Section 377, which punishes carnal intercourse against the order of nature with imprisonment up to 10 years, is not specifically targeted at homosexuality. But by criminalising any penetrative sex that does not lead to reproduction, it has become a weapon in the hands of the police to harass those who have alternative sexual orientations. It also stands out as a symbol of 19th century intolerance.
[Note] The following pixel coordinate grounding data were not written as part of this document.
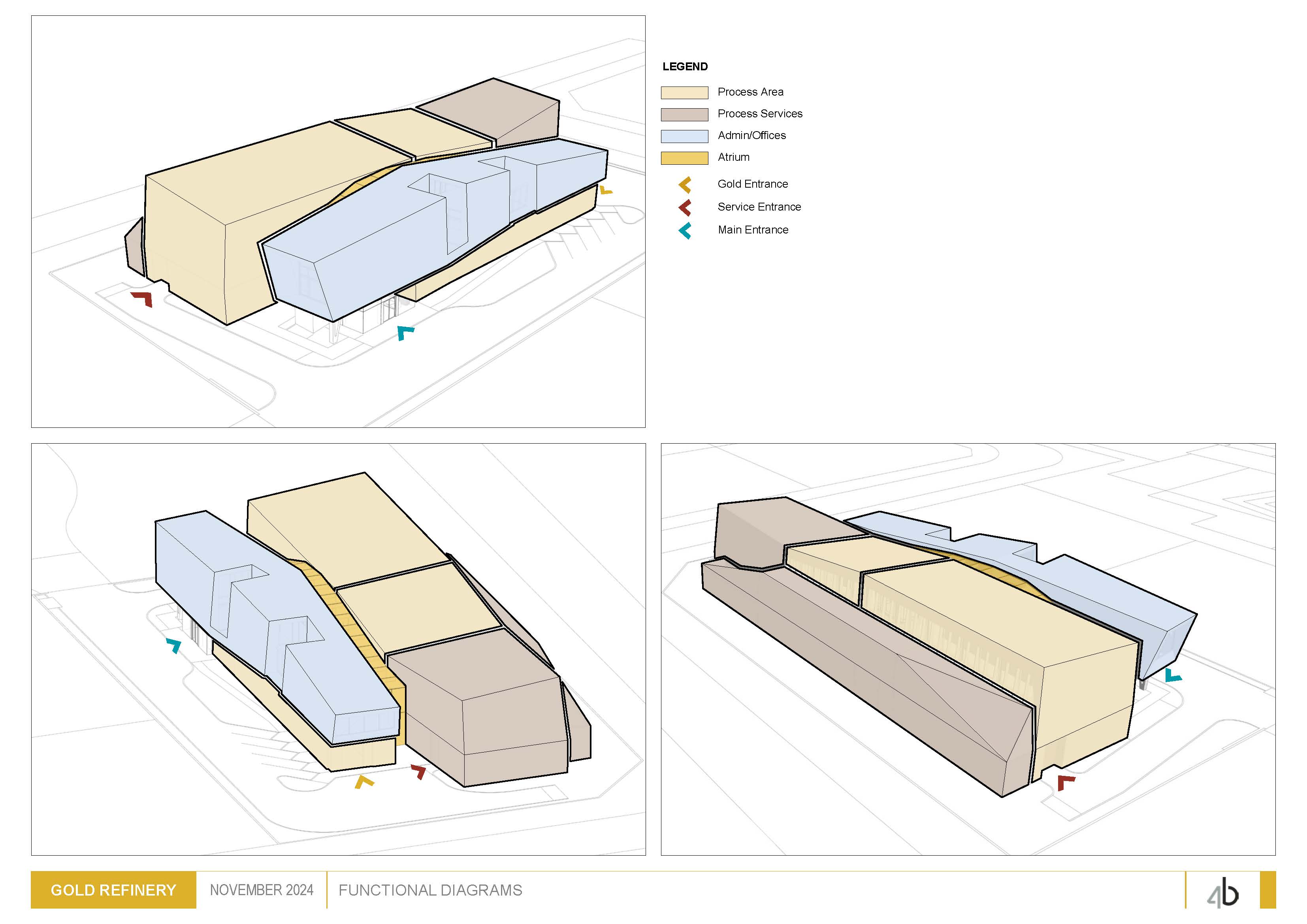Viewport: 1307px width, 924px height.
Task: Click the Main Entrance legend arrow icon
Action: tap(685, 231)
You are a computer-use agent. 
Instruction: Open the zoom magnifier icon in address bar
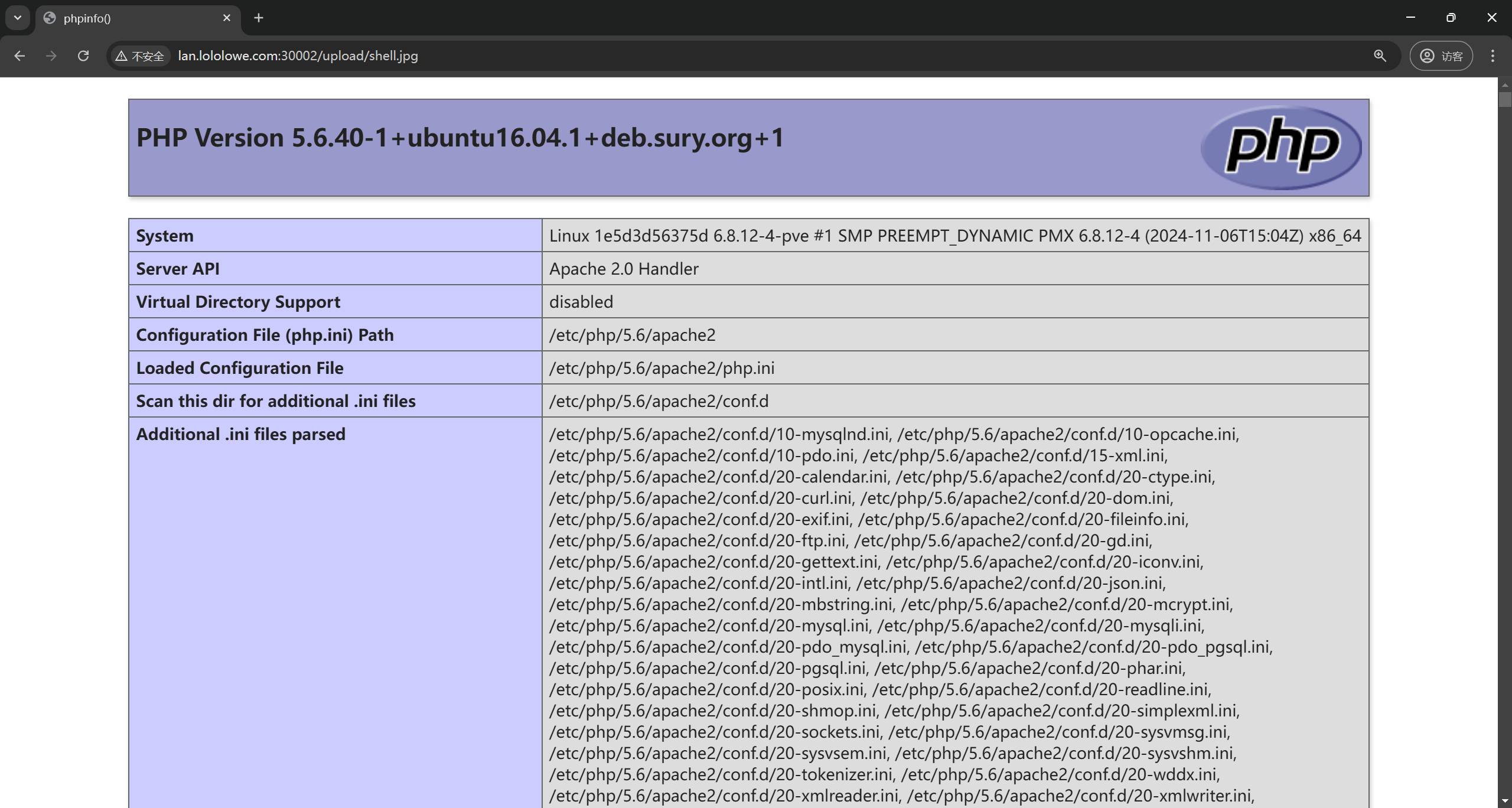1380,56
Suggestions that Section 377 would be reviewed coincided with hundreds of members of the LGBT (lesbian, gay, bisexual, transgendered) community dancing and marching through the streets of five Indian cities to mark the 40th anniversary of the Stonewall uprisings in New York, now a universal symbol of gay resistance to obscurantist oppression. What is clear is that the gay rights movement is slowly coming of age in India emboldened by such developments as President Barack Obama’s promise to bring the full spectrum of equal rights to LGBT Americans and his administration’s decision to endorse a United Nations resolution calling for the worldwide decriminalisation of homosexuality. In an age where there is growing acceptance of the idea that LGBTs must be allowed to live in dignity and respect. Having promised to review this provision, the government must not give in to the pressure of religious fundamentalists, moral obscurantists, and others who argue that Indian society is not ready to accept such change. Especially on non-negotiable social issues, governments must lead public opinion not tail its least enlightened strands or go for the lowest common denominator.

Initiation to Opposing Section 377
In 2001 Naz Foundation (an NGO related to HIV/Aids issues) filed a petition in the Delhi High Court asking for Section 377 to be read down by decriminalising consensual sex among adults. In September 2003, the Government insisted on retaining Section 377 on the grounds that Indian initiation society’s disapproval of homosexuality was strong enough to justify it being treated as a criminal offence even where adults indulge in it in private.

In February 2006, the Supreme Court ordered the High Court to reconsider the constitutional validity of Section 377. The Naz Foundation petition was supported by Voices Against 377, comprising 12 organisations across the country while it was being opposed by the government of Delhi and others. The position of the government (represented by the Ministries of Health and Law) has been conflicted while many of its affiliates demanded decriminalisation.

Naco (National Aids Control Organisation) demanded the scrapping of Section 377 as it was obstructing effective health interventions. The 172nd report of the Law Commission of India and the recommendations of the National Planning Commission for the 11th Five Year Plan also demanded decriminalisation of homosexuality. In the last two decades, LGBT activism played a major role in creating awareness on the issue.

In 2006 writer Vikram Seth released a public letter demanding that the cruel law be struck down. The letter was supported by a large number of signatories including Captain Lakshmi Sehgal, Aruna Roy, Soli Sorabjee, Shyam Benegal, Shubha Mudgal, Arundhati Roy, Aparna Sen, Mrinalini Sarabhai and demanded the scrapping of the brutal law that punitively criminalises romantic love and private, consensual sexual acts between adults of the same sex while being used to systematically persecute, blackmail, arrest and terrorise sexual minorities. Amartya Sen also asked for an abolition of the colonial era monstrosity that ran contrary to the enhancement of human freedom and India’s commitment to democracy and human rights. Like all laws, Section 377 was used both inside and outside the courtroom.